Frequency, Severity, Detectibility (Score:5, Interesting)
Does this further erode the argument that Fukushima was just an isolated incident in the 'modern' nuclear power age?"
The principles of reliable and robust engineering and risk management do not change no matter how "modern" the device. Fukushima was fundamentally not a failure of technology but one of risk assessment and mitigation. They knew that an earthquake and tsunami combination was a virtual inevitability but they failed to build the seawall protections and backup generator system to withstand the most severe events that could reasonably occur. 9.0 earthquakes occur fairly regularly along the Pacific rim. It was absolutely possible for engineers to build adequate protections but for various reasons (cost undoubtedly among them) they chose not to. Despite the design being an older design the problems at Fukushima still could have been prevented with adequate backup systems and/or improved seawalls.
When auditing risks you evaluate three things: Frequency, Severity, and Detectability. When talking about nuclear plants severe events are fairly rare but the potential severity is extremely high. That's potentially ok if the risk is detectible but as Fukushima illustrates, sometimes flaws are only obvious to the people looking after the fact. Complexity typically increases frequency of problems and decreases their detectability. Nuclear plants are unquestionably complex and some parts of them are difficult to evaluate for problems.
The problem with the analysis is that it's still possible to underestimate or even completely miss a failure mode.

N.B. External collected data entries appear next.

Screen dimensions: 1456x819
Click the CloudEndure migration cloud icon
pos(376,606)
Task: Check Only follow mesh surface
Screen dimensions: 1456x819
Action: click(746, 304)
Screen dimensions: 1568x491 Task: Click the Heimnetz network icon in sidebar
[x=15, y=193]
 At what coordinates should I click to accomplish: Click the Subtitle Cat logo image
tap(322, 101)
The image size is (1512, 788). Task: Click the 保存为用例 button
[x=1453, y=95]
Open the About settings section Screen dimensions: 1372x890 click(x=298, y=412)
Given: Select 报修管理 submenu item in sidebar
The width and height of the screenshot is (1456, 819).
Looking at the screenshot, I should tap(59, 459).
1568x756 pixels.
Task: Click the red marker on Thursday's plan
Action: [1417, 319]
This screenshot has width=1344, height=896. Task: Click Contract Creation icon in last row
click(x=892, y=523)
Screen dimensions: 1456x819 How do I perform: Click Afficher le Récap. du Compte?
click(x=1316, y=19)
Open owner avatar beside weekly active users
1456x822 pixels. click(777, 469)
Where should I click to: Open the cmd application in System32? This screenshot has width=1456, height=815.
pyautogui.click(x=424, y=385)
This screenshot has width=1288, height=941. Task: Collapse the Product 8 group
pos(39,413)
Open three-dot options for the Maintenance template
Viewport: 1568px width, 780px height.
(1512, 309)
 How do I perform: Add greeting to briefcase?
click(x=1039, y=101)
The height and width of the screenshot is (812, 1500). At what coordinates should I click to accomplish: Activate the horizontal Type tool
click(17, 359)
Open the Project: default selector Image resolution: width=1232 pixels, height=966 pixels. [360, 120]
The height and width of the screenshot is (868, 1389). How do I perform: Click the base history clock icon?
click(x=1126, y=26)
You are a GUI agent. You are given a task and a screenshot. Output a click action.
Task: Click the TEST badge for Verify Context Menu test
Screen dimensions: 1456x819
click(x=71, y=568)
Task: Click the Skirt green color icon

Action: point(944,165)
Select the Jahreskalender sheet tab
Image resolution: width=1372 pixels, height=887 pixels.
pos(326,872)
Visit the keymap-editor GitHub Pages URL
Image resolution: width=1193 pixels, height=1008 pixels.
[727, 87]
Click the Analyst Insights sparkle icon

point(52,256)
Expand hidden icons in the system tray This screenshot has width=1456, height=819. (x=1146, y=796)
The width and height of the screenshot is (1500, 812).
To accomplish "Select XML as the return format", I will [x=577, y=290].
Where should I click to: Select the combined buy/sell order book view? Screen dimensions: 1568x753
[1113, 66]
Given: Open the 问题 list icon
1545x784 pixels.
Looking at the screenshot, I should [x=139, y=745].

The engineers at Fukushima clearly understood the severity part of the equation but they seem to have underestimated the frequency or likelihood of a 15 meter high tsunami and then failed to develop adequate mitigation plans. Sadly this sort of mistake is all too common in every human endeavor.
These are old reactors and due to "environmentalist" blocking of building new (safe) ones they are kept functioning. Is it strange they start to rot?
There is no such thing as a 100% safe nuclear (fission) plant. These plants are designed by people and even the best intentioned people make mistakes. We might decide the risks are acceptable but there will be risks. Newer designs have the potential to be safer (safer not safe) but without adequate risk analysis and maintenance, they can be every bit as dangerous as older designs.
NRC grandstanding (Score:3)
This is pure NRC "look at us, we're better than Japan's oversight" grandstanding. There was no active failure or danger; a bad valve in a redundant cooling system was found during a maintenance shutdown and replaced (that's why they inspect things while the reactor is down). It appears to have been a manufacturing defect, and all similar valves were also inspected after the bad one was found (no other failures were discovered).
This is the same Alabama plant that was shut down due to the recent tornadoes. They lost off-site power and ran the cooling systems on redundant diesel generators without any problem. Obviously the cooling systems worked. This plant had a horrible safety record decades ago and will probably always be under increased scrutiny, but they greatly improved things before bringing the reactors back online. I live about 30 miles east of this plant, and I have no problems with it.
Re: (Score:2)
Purely out of curiosity, is there any such thing as a modern nuclear reactor operating commercially anywhere in the world?
Re: (Score:2)
Generation III [wikipedia.org]'s
Generation IV [wikipedia.org]'s
Lists of stuffs [wikipedia.org]...
Parse at will... the answer is "yes" but not many, and even fewer if you exclude ones just for testing not hooked to a/the grid. There's quite a few Gen II that have been built recently (and presumably better than earlier Gen II, including precautions for "planes flying into them"...)
Re:Modern? (Score:4, Interesting)
Just did a quick wiki of your list.
Looks like there are currently FOUR reactors online that are Generation III. All of the same type, all in Japan.
No, Generation IV online, or even under construction.
Note that even the four Gen III reactors online are using 20+ year old designs.